• _Request_: Write out the following records exactly, starting at the line that contains "The image size is (1388, 868)." and ending after the line that contains "Click the last".
## begin Dataset
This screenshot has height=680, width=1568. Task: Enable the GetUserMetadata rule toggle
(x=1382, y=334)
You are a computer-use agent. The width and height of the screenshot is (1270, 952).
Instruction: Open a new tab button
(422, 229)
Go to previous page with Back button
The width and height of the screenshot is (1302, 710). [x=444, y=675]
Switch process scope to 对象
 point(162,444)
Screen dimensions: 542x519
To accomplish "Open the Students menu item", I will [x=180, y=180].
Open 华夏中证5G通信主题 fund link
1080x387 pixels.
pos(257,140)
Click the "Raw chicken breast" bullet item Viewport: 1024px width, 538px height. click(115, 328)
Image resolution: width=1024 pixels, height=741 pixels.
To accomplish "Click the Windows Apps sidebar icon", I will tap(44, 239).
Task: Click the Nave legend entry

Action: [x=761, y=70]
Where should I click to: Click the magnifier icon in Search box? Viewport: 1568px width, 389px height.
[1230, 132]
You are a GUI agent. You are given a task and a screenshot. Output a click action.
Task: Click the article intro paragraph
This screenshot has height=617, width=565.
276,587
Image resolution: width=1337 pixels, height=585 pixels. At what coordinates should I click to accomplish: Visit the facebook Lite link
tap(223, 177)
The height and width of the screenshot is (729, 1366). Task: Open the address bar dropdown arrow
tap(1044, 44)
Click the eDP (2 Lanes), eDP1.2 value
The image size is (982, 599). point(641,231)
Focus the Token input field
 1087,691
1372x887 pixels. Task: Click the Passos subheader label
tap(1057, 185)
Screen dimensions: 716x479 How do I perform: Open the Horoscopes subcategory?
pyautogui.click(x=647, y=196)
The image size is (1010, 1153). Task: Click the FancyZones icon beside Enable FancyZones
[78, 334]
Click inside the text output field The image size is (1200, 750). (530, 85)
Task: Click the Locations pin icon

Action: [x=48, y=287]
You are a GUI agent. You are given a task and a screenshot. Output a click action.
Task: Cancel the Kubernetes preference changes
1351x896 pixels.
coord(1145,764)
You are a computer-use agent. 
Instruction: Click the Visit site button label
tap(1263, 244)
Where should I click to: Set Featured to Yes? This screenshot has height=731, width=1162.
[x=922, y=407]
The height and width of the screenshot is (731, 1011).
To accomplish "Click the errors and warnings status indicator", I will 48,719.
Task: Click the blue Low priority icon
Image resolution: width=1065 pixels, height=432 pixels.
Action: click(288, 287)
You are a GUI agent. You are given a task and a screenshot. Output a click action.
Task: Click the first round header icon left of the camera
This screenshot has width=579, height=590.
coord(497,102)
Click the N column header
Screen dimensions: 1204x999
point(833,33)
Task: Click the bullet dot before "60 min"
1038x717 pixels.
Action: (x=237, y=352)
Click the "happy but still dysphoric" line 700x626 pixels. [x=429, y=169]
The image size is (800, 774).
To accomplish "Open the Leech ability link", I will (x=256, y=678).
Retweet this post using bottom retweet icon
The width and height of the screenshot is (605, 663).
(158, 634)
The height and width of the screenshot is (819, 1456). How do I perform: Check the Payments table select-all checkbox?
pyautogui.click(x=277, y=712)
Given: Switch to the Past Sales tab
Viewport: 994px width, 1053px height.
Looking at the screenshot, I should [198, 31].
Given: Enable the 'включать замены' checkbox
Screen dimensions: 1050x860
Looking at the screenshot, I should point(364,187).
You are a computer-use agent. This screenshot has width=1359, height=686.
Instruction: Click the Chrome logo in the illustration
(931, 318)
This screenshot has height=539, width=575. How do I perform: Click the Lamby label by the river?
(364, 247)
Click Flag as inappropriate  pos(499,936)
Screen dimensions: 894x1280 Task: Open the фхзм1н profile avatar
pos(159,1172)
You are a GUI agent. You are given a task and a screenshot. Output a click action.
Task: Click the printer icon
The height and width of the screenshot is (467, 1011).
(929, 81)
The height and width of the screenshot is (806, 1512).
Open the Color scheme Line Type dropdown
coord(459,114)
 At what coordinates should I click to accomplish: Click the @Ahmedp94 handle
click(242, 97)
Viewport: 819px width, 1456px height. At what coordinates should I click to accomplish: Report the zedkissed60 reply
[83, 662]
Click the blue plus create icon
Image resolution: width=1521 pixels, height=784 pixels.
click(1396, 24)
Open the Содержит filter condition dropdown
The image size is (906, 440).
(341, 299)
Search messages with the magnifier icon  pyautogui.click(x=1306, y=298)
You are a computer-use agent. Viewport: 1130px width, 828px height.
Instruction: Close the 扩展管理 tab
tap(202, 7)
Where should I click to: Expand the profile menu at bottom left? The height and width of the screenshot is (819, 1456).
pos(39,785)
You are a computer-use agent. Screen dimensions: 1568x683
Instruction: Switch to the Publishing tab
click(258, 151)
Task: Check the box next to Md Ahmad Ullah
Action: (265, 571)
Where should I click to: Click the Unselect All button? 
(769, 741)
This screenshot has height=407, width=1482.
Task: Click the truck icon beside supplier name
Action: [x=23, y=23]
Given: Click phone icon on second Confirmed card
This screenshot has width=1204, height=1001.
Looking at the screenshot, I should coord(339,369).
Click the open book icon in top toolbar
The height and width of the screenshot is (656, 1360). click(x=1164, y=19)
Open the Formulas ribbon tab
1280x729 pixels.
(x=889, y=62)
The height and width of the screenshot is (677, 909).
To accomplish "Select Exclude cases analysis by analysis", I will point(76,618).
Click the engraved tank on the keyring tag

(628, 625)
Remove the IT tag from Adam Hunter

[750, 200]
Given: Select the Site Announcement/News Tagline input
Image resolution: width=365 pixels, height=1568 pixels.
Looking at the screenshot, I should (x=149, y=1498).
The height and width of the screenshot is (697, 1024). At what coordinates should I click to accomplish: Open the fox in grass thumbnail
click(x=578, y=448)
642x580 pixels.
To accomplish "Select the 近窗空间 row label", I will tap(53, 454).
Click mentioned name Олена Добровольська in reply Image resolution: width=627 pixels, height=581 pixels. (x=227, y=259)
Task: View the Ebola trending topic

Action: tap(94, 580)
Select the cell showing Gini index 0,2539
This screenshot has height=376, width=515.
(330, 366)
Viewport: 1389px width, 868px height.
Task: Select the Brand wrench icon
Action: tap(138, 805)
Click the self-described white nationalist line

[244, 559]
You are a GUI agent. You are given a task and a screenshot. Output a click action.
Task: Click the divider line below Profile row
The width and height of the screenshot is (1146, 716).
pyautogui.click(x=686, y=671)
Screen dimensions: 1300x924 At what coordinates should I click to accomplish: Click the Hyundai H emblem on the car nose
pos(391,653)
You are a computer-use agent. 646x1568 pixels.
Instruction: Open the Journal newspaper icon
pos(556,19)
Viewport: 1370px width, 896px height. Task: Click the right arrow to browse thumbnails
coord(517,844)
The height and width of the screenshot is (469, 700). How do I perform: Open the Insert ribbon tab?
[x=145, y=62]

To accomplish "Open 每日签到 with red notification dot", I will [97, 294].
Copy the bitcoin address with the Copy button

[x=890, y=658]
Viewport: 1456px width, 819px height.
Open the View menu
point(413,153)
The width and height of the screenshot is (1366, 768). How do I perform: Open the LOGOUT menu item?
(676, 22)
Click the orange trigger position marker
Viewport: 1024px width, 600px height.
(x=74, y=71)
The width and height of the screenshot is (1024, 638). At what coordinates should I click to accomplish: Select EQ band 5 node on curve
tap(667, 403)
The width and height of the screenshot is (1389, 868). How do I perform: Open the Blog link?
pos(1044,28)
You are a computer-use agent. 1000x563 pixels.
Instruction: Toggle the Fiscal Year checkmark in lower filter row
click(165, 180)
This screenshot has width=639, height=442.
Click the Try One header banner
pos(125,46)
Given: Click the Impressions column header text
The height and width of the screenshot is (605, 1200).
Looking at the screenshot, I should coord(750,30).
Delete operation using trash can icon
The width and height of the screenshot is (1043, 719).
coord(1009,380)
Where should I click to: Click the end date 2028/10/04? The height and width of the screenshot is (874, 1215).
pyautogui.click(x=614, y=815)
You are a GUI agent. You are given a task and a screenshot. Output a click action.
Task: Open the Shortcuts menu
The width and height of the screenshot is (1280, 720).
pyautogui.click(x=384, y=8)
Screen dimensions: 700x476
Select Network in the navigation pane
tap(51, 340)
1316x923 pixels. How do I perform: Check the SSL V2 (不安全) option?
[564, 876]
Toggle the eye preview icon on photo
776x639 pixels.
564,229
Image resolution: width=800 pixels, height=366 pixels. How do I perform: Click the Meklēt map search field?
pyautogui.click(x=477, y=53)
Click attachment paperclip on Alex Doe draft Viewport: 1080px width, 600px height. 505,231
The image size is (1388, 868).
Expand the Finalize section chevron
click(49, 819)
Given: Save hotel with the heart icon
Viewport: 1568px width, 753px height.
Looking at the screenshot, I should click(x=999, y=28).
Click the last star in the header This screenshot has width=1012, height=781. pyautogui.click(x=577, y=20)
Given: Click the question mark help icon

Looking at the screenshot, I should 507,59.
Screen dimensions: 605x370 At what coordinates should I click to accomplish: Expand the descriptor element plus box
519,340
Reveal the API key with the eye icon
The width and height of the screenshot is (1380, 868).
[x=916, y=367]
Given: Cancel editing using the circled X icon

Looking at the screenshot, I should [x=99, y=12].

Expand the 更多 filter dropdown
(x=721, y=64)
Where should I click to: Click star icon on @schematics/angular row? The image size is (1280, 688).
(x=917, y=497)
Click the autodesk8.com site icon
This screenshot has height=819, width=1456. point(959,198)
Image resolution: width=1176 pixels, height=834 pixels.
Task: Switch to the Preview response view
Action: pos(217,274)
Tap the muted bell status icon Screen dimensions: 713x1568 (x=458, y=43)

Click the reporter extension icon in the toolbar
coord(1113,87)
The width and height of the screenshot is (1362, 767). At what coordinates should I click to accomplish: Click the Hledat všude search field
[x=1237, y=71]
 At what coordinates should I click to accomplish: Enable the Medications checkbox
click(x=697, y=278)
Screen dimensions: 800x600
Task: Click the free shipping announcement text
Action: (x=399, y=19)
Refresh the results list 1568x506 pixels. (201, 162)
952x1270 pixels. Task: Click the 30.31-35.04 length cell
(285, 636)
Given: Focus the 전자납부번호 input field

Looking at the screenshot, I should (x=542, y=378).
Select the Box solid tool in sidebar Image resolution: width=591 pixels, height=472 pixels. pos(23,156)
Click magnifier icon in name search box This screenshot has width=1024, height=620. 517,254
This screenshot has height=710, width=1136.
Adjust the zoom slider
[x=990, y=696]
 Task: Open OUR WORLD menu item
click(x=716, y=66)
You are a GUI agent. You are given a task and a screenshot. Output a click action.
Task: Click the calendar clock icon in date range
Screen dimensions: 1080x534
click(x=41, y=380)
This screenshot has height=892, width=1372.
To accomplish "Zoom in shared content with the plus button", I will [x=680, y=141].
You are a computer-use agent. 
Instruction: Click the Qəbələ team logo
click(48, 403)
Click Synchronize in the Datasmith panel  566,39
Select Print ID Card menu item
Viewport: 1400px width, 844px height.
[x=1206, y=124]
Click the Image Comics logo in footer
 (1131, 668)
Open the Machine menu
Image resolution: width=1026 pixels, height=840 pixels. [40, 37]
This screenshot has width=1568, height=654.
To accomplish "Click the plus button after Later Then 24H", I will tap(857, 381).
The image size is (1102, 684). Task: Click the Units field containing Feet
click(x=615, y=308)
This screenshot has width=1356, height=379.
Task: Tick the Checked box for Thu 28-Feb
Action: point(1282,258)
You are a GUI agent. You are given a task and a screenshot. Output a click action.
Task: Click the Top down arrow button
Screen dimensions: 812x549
## end Dataset
• _Completed exercise_:
The image size is (1388, 868).
Expand the Finalize section chevron
click(49, 819)
Given: Save hotel with the heart icon
Viewport: 1568px width, 753px height.
Looking at the screenshot, I should click(x=999, y=28).
Click the last star in the header This screenshot has width=1012, height=781. pyautogui.click(x=577, y=20)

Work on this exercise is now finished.